#Mayor Bill de Blasio vows crackdown on Manhattan homeless camps — again

“#Mayor Bill de Blasio vows crackdown on Manhattan homeless camps — again”
July 23, 2020 | 7:28pm
Mayor Bill de Blasio
Ed Reed/Mayoral Photography Office
Hizzoner was grilled in his daily press briefings about three new camps that have reportedly cropped up in the borough.
“Anyone who tells us about an encampment, we’re going to have it addressed right away by Homeless Services, Sanitation, PD,” de Blasio said. “Whatever it takes.”
The installations have appeared at West 55th Street and 10th Avenue in Hell’s Kitchen, at West 10th Street and Seventh Avenue South in the West Village and at West 24th Street and Sixth Avenue in Chelsea, according to 1010 WINS.

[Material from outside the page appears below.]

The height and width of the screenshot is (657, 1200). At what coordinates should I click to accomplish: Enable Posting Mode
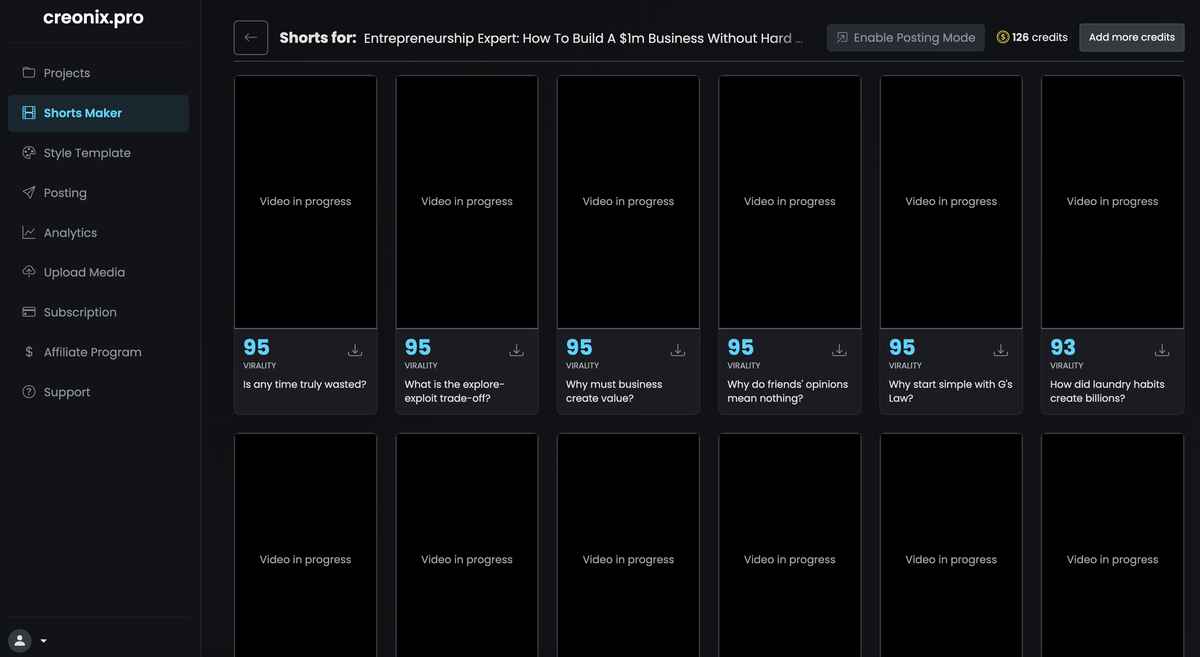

The problem has become so severe that area residents and business owners have had trouble getting into their buildings around the trash-strewn camps, while calls to 311 and the NYPD have gone unheeded, the station reported.
Hizzoner vowed to bring a swift end to the sidewalk camps, as he has throughout his two terms in office, only to watch them re-emerge elsewhere in the city.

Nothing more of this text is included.